::: Stored rows
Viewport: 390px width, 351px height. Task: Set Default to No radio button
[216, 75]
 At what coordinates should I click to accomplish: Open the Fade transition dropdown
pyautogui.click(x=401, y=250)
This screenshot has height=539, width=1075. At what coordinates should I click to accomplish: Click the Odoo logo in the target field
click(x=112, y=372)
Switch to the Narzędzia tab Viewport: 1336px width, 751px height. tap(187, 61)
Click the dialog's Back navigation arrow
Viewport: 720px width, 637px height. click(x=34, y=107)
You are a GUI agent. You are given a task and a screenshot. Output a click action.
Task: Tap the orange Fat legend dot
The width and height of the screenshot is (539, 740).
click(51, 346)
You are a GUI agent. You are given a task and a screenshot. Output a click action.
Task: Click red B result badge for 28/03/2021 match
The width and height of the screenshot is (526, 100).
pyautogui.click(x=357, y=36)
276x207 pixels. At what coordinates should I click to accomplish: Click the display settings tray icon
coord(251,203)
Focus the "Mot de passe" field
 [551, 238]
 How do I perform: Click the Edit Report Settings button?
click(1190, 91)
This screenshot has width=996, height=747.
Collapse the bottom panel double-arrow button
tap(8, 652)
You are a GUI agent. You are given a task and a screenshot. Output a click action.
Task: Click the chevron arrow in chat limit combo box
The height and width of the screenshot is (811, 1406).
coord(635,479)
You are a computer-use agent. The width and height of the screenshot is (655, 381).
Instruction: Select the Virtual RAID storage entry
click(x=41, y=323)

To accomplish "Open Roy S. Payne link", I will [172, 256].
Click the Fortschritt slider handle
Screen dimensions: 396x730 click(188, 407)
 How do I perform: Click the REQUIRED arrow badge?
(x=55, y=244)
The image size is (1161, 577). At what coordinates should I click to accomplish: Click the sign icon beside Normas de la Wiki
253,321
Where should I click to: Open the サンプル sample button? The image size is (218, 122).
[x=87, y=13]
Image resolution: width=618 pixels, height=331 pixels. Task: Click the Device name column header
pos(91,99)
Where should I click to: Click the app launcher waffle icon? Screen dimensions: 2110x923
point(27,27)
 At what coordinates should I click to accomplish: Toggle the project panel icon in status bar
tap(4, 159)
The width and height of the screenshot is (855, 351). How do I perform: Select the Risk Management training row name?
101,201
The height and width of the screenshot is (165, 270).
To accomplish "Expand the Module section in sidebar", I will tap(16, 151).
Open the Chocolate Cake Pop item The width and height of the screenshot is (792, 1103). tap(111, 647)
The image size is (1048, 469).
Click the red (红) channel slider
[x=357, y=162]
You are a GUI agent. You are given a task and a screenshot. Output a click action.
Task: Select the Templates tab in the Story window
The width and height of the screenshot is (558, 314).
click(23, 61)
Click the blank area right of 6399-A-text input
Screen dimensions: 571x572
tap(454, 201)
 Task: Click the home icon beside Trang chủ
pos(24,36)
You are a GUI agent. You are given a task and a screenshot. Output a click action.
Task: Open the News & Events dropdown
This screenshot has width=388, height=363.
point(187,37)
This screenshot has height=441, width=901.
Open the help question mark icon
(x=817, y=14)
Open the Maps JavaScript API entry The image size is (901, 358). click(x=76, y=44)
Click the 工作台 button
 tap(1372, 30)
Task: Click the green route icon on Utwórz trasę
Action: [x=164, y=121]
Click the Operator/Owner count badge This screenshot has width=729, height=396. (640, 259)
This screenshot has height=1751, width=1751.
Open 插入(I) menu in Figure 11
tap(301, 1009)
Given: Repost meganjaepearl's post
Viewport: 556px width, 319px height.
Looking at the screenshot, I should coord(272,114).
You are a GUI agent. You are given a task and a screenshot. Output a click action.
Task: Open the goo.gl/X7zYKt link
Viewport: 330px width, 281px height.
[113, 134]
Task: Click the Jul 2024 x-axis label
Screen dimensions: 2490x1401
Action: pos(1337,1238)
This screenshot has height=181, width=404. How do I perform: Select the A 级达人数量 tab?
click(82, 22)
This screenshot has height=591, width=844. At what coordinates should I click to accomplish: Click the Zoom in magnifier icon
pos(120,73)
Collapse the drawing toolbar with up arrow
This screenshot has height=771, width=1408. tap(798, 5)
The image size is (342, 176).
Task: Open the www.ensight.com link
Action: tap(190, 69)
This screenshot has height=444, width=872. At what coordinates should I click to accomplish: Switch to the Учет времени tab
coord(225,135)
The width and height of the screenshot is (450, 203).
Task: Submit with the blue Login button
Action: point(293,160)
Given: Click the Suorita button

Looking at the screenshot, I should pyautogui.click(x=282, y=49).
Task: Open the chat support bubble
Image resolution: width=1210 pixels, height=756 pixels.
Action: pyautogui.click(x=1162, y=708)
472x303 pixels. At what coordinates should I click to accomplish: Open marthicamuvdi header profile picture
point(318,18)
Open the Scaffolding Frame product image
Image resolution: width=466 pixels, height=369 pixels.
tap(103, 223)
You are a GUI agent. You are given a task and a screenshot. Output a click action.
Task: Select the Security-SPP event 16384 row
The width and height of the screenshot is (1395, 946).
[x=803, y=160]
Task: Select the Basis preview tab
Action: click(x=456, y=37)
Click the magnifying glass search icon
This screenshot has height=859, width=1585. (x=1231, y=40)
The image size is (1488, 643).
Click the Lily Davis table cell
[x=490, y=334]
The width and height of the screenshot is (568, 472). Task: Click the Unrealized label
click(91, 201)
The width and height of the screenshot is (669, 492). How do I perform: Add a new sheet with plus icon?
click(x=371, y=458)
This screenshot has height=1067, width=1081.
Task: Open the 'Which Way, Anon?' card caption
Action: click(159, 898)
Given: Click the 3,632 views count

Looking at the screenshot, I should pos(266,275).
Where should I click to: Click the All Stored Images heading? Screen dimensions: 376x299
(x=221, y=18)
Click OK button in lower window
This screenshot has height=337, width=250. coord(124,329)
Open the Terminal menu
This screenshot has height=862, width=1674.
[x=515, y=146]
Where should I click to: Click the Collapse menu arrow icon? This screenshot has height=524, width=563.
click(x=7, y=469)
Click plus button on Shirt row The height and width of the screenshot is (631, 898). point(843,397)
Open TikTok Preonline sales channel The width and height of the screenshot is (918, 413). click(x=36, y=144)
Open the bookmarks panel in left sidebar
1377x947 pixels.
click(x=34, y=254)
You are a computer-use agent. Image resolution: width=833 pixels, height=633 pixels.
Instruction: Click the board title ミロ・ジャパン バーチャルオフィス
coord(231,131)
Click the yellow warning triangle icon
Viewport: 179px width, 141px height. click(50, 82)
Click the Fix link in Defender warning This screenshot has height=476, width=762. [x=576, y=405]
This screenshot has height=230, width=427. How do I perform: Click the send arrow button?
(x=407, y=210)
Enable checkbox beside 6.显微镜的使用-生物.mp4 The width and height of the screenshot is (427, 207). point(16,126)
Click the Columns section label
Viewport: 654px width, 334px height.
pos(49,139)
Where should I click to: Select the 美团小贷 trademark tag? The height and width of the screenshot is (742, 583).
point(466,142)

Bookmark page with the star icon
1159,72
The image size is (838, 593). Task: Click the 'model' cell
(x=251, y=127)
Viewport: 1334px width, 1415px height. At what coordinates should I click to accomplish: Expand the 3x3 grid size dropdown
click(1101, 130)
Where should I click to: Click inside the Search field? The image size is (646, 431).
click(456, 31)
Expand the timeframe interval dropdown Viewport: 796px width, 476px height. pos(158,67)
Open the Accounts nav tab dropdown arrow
::::::
Task to carry out: Please rewrite the records from the line with "Open TikTok Preonline" to the line with "click(x=34, y=254)", changing "panel" to "pane" and keeping everything else the same.

Written solution:
Open TikTok Preonline sales channel The width and height of the screenshot is (918, 413). click(x=36, y=144)
Open the bookmarks pane in left sidebar
1377x947 pixels.
click(x=34, y=254)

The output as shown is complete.